Even as it helps some firms scale up, the City should work hard not to subsidize the wrong firms, the dreaded “picking of winners and losers.” A range of firms is likely to succeed in the application layer. This includes OpenAI, Anthropic and Google themselves, as they add functionality that directly connects their models to enterprise customers. It also includes the large companies that themselves find new ways to monetize existing proprietary datasets and workflows. And of course, many new startups will successfully build additional innovative AI-first strategies to grow and scale, as some will fail. The City should encourage all of these sets of firms to grow.
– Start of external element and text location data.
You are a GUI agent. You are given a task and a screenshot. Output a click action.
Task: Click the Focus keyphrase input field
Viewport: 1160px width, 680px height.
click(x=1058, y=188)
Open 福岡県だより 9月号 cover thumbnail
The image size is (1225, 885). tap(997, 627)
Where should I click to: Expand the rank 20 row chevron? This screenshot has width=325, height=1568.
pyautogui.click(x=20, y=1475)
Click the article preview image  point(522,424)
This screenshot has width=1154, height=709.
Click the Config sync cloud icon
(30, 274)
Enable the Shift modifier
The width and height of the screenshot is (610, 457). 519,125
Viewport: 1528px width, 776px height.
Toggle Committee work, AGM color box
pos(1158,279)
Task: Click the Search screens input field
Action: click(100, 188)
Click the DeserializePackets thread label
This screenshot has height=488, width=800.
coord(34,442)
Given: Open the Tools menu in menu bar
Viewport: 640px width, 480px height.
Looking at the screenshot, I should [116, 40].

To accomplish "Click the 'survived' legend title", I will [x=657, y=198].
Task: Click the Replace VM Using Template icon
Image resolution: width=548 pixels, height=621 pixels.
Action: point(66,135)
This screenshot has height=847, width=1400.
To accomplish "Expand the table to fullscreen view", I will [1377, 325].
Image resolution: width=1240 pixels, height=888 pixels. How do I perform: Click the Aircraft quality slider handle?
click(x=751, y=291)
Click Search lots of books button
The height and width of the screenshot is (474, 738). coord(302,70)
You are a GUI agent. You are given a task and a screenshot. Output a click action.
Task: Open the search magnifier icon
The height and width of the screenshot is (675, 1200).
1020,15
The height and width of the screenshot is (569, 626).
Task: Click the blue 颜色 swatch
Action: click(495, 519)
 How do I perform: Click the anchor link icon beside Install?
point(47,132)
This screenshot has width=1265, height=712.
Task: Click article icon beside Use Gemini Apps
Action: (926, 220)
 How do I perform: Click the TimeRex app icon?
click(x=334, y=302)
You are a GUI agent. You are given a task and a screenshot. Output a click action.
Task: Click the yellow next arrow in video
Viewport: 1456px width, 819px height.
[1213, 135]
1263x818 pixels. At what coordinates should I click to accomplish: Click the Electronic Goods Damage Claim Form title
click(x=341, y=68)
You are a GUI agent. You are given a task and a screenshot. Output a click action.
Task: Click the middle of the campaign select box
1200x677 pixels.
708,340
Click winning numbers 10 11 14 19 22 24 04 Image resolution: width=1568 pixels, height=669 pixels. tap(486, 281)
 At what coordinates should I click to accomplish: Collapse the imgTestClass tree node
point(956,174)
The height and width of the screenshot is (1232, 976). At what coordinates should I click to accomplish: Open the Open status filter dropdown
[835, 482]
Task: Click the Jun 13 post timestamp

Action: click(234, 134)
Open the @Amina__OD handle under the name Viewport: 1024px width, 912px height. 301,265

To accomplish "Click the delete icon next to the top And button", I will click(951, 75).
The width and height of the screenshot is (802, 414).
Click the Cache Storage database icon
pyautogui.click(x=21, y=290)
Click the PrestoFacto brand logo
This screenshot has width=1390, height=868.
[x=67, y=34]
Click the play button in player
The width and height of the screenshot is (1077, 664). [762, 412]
Regulatory frameworks. Finally, another dimension in which the City can help establish a framework for AI firms to flourish is through the development of regulatory guidelines. The City was an early mover here, releasing the AI Action Plan in October 2023 through the New York City Office of Technology and Innovation. A clear set of regulatory requirements can actually help firms facilitate further growth and innovation, if the regulations provide clear safe harbor against litigation risk. For example, if the City set a clear bias and auditing standard for the use of AI in lending and gave firms that meet that standard some protection against discrimination suits, lenders would know the rules before they build, rather than having to guess where that legal line is.
The bigger picture
The competition for AI jobs is sometimes viewed as a frantic fight to pay billion-dollar salaries for the very highest-paid talent in frontier labs, or an attempt to build wrapper models on top of foundational models. Neither approach is sustainable for a city of the scale and depth of New York. There will ultimately only be a few thousand AI researchers working to build the latest frontier models, but in doing so, they will continue to disrupt the wrapper firms.
The potential for New York is instead to focus on the firms with the best strategies to meaningfully deploy AI in the sectors of finance, health care, law, insurance, real estate and media. The regulatory restrictions and existing data moat will ensure that firms that succeed in these areas are going to require hybrid expertise of domain as well as institutional knowledge. This is the sweet spot in which New York City is well poised to excel.
In seizing this opportunity, New York has the potential to remain a global center for white-collar and professional work. The AI economy is unlikely to be geographically distributed the same way the pre-AI knowledge economy was. If foundational models continue to absorb routine cognitive tasks, the work that remains will concentrate in a handful of cities that already have the institutional density to support it. There may only be room for a few such hubs globally. New York is the natural candidate to be one of them, if we play our cards right.